Updated: Dec 4, 2018

We should not judge people by their peak of excellence; but by the distance they have traveled from the point where they started.” ― Henry Ward Beecher

One thing I have found in over three decades of investing is this. In order to consistently beat the market, you must have an investing thesis than most investors are overlooking or ignoring completely.

Most of these are short-term observations. For example, accelerating wage growth, the lowest weekly unemployment claims in a half a century, rising labor participation levels and the highest consumer confidence levels since the internet boom; should have led investors to the conclusion that business should accelerate for mass market retailers like Walmart (WMT), Target (TGT) and Signet Jewelers (SIG).

This, of course, did not happen. This is confirmed by the big rallies these stocks posted after these companies blew away expectations with their second quarter results.
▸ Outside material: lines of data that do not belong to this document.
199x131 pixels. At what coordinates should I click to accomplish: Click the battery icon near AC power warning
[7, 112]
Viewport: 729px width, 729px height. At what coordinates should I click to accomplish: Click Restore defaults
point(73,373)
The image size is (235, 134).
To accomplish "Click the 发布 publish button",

Occasionally, and hopefully at least once in every investor's life; they come up with an investment thesis than pans out for years or even decades. When we launched The Insiders Forum on June 30th, 2016, the goal was to put real metrics to something I had observed consistently over the years but never really put to the test.
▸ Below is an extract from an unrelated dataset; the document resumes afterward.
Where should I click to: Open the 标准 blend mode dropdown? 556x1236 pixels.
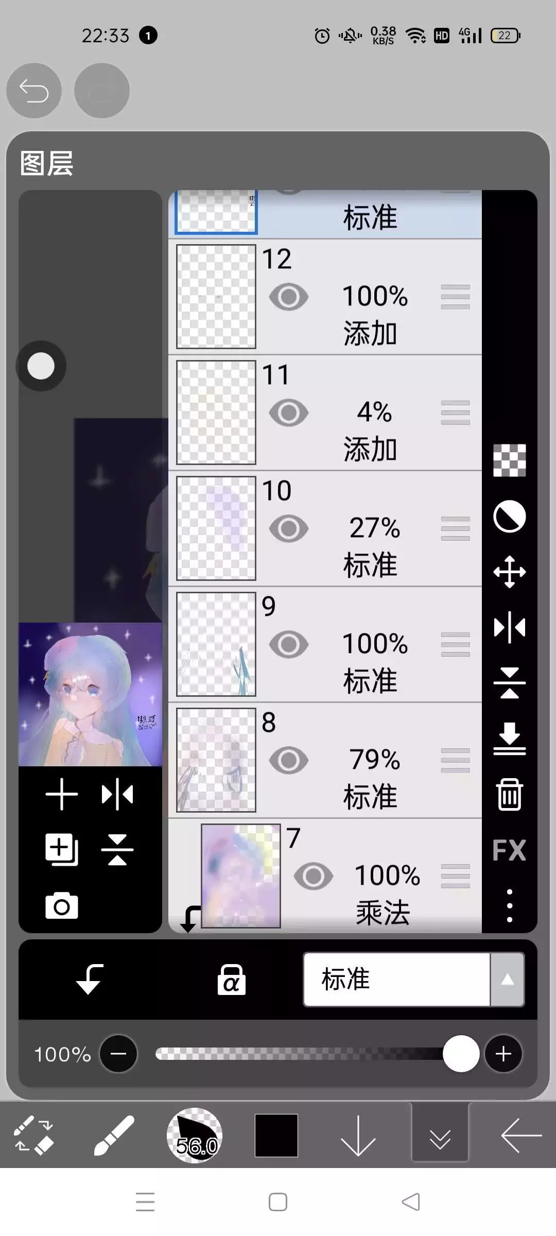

The thesis was a quite simple one. Small and mid-cap stocks get less analyst coverage than their larger cap brethren. In addition, more small cap concerns are led by founders or management that has been there since the beginning. They know the business much better than any analyst that only shows up on quarterly conference calls. Therefore, insider activity could be a great 'tell' to a future direction of a stock.

Our goals were simple. We wanted to fashion a model portfolio of 20 to 25 attractive small and midcap stocks insiders were purchasing that would beat the Russell 2000 by five percent per annum. While this might seem modest, it bears in mind that over 75% of active managers fail to beat their benchmark over the long term.

In addition, a portfolio that grows 9% annually (around the average for the stock market over the past 100 years) will double roughly every eight years. A portfolio that grows 14% a year will double in just over a half a decade, a major difference to say the least!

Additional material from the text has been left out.